El final del verano coincide con mi cumpleaños y este año me han hecho el mejor regalo en mucho tiempo: un abono de temporada para el CAI Zaragoza. El baloncesto es grande, muy grande: con su épica de partidos trepidantes, con su panteón mítico de enormes individualidades y ese alejamiento mediático que supuso para mi generación la NBA. Cuando estoy un poco bajo de ánimo, se lo voy a confesar, me pongo en Youtube el concurso de mates del All Star del 2009, el día que Rudy Fernández hizo su primer mate con la camiseta de Fernando Martín (con tilde en la i, claro). Todavía soy capaz de recordar uno a uno a los jugadores del equipo que hizo el ridículo en el mundobasket de Argentina 90 o el que perdió con Angola en los Juegos Olímpicos de Barcelona. Emocionarse con las derrotas es signo de madurez...o eso dicen.
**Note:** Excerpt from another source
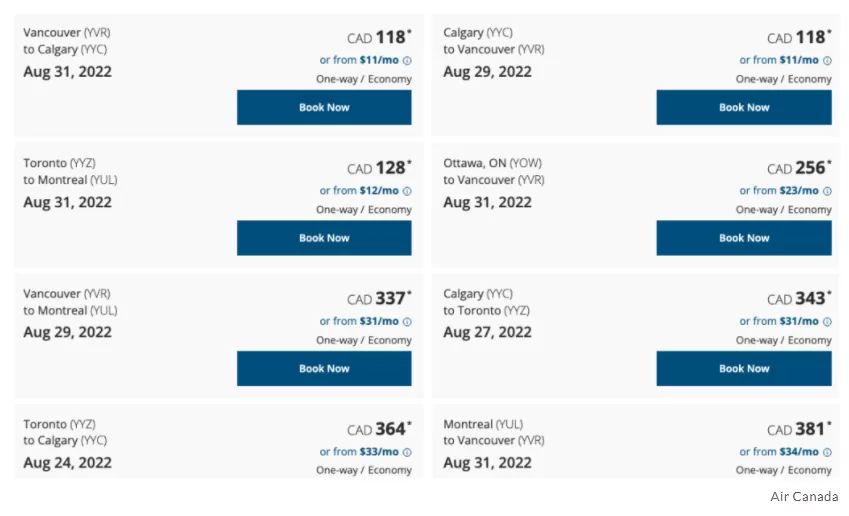The height and width of the screenshot is (516, 849).
Task: Book Vancouver to Montreal flight for CAD 337
Action: (x=324, y=368)
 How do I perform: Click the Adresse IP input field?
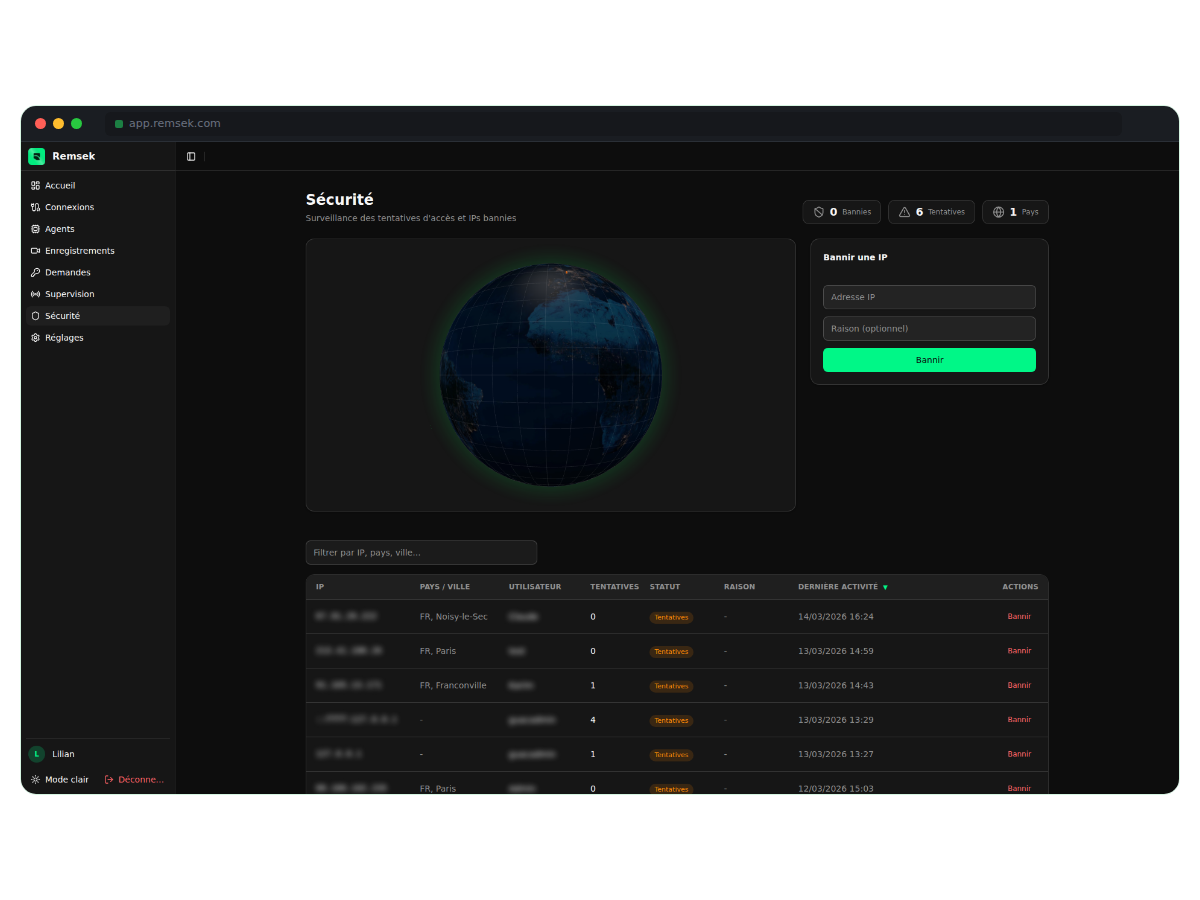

En la temporada 90-91, con el Pabellón Príncipe Felipe recién inaugurado, mi padre y yo cogíamos la línea 40 desde la Plaza de San Francisco hasta la Avenida San José con Cesáreo Alierta y caminábamos hacia la Granja, donde se alzaba el imponente polideportivo. Aunque años después disfrutaría de los conciertos de Leonard Cohen o Miguel Ríos, los primeros momentos de pasión entre esas cuatro paredes fueron aquella temporada. Era la época del segundo advenimiento de Kevin Magee y mi último año de EGB. Ruiz Lorente o Fran Murcia, Lucio y Alberto Angulo, Aitor Zárate que vino para diez días, Dani Álvarez que estudiaba ingeniería en el Centro Politécnico Superior, José Miguel Hernández cedido un año en el Magia de Huesca, todos tienen un hueco en mi memoria. Después, parpadeo un segundo y tengo treinta y cinco años y espero las listas de interinos de secundaria cruzando los dedos para tener algún destino. Aunque este curso, por lo menos, volveré al Felipe.